Nping Kullanarak TCP Connection Flood DoS/DDoS Testleri

TCP tabanlı DoS saldırılar genelde aşağıdaki alt başlıklarda incelenir:

  • SYN Flood
  • ACK Flood
  • FIN Flood
  • RST Flood
  • Connection flood 

tüm bu başlıklarda(son satır hariç) saldırgan sahte ip adresleri kullanarak hedef sisteme paketler gönderir. Amaç hedef sistemin kapasitesini zorlamak ve daha fazla paket alamamasını sağlamaktır.

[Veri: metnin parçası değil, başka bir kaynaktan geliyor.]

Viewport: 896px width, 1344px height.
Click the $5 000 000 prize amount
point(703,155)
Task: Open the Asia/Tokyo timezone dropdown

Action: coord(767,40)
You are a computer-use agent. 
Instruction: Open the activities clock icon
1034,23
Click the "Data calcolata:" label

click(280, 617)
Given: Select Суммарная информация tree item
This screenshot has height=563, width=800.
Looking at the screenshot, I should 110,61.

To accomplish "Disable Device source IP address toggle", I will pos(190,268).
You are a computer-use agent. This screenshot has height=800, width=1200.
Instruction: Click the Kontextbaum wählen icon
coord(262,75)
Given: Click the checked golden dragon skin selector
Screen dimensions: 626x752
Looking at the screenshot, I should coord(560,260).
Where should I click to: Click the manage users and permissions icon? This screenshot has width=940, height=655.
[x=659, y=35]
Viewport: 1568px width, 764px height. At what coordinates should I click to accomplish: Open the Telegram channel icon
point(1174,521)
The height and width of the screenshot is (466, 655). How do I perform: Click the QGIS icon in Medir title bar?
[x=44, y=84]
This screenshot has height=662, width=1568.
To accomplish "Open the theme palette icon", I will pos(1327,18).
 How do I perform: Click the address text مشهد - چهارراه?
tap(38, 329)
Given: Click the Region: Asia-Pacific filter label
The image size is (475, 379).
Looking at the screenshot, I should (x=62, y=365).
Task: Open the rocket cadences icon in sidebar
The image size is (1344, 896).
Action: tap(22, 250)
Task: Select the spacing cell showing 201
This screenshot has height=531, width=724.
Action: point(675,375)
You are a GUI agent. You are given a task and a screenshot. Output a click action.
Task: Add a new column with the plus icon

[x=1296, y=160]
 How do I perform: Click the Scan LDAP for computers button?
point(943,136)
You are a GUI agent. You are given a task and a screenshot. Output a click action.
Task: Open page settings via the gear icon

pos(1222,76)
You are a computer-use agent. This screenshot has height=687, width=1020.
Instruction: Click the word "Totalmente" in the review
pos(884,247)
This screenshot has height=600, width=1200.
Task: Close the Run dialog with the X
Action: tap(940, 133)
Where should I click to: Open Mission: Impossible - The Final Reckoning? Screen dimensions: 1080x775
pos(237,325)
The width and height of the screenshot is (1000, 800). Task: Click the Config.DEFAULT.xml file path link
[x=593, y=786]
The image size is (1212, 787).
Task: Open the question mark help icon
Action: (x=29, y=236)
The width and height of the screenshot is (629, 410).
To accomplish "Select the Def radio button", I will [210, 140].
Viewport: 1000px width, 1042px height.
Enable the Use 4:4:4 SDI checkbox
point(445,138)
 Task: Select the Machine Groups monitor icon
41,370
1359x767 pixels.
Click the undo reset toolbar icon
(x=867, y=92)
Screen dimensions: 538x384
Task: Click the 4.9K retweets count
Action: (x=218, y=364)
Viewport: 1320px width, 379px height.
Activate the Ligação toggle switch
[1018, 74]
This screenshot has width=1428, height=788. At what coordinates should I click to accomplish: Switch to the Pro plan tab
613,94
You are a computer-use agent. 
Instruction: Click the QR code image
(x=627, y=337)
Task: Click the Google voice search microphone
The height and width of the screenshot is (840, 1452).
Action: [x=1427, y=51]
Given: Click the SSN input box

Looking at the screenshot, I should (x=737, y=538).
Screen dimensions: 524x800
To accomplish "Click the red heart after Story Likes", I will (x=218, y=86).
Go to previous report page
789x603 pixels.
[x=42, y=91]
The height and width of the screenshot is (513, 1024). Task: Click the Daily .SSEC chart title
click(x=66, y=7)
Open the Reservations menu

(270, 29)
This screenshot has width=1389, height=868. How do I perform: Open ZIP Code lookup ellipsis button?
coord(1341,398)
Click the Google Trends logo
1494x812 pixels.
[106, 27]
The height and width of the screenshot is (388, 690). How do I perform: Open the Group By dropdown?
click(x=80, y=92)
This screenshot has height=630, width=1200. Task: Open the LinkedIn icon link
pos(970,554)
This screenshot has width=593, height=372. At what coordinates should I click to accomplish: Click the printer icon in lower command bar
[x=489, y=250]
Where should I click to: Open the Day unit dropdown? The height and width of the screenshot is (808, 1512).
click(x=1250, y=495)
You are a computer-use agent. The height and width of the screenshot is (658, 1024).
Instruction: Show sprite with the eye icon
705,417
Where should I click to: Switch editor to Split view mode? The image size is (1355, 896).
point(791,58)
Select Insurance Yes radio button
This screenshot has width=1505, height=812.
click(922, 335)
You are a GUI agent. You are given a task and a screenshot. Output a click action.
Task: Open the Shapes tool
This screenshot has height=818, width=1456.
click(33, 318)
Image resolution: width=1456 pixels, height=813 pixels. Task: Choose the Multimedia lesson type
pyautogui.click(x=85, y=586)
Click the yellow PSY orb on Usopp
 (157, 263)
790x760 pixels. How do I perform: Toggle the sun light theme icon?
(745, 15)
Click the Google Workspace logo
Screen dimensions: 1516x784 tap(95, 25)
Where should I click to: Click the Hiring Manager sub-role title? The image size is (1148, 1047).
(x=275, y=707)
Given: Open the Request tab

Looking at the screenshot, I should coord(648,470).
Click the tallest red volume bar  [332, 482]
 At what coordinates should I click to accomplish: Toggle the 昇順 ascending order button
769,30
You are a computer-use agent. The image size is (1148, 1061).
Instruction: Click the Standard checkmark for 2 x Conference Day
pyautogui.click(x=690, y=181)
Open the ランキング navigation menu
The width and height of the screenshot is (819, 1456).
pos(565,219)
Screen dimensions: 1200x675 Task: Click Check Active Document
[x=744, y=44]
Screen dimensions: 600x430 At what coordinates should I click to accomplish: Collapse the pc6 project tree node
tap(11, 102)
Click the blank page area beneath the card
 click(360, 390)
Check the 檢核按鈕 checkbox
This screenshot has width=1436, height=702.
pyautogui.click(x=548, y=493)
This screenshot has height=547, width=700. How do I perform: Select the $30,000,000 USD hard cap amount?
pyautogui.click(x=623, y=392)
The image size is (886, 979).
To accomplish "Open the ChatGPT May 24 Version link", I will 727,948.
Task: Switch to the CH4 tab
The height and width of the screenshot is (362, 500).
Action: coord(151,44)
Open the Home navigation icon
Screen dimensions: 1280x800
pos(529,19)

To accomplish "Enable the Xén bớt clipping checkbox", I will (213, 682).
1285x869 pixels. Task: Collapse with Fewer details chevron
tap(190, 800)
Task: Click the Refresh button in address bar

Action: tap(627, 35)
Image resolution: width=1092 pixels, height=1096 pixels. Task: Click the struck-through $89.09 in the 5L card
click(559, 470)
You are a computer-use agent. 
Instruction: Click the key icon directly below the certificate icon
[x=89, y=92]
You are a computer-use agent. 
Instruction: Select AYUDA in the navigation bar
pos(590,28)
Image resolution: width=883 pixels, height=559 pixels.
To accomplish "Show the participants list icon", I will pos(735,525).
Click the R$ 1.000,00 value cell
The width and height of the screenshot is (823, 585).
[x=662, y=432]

SYN flood haric diğer TCP bayrakları kullanılarak gerçekleştirilecek flood saldırılarının güvenlik sistemleri üzerinde etkisi yok denecek kadar azdır. SYN flood saldırılarından syn cookie ve syn proxy kullanılarak rahatlıkla korunulabilmektedir.
 TCP güvenilir bir protokol olması nedeniyle internet üzerinden IP spoofinge açık değildir. Bu nedenle Hping, scapy gibi araçlar kullanılarak gerçekleştirilecek saldırılarda üçlü el sıkışma sahte ip adreslerinden tamamlanamaz ve connection flood saldırıları gerçekleştirilemez.

TCP connection flood saldırıları/testleri hedef sistemin oturum limitlerini ölçmek/görmek için kullanılabilir.

nping –tcp-connect 4.27.0.3 -p 80 –rate 5000 -c 100000000 

yukardaki komutla eş zamanlı 5000 TCP bağlantısı isteği gönderilmekte ve eğer rate limiting sistemi yoksa çok kısa sürede hedef sistemin oturum limitlerini doldurabilmektedir(SYN cookie vs olsa dahi)

Diğer yazılımlar gibi Nping de sahte ip adreslerinden Botnet simulasyonu yapamadığı için tam manasıyla bir DDoS değil, DoS olmaktadır. Yerel ağda lab ortamında gerçekleştirilecek testlerde kurban sistemin varsayılan ağ geçidi attacker sistemi olarak ayarlanabilirse istenilen türde atak için Botnet simulasyonu yapılabilir (HTTP GET/POST Flood vs). Netstress yeni sürümüyle sahte ip adreslerinden uygulama seviyesi DDoS saldırılarını yerel ağda test ortamlarında simule edebilmektedir.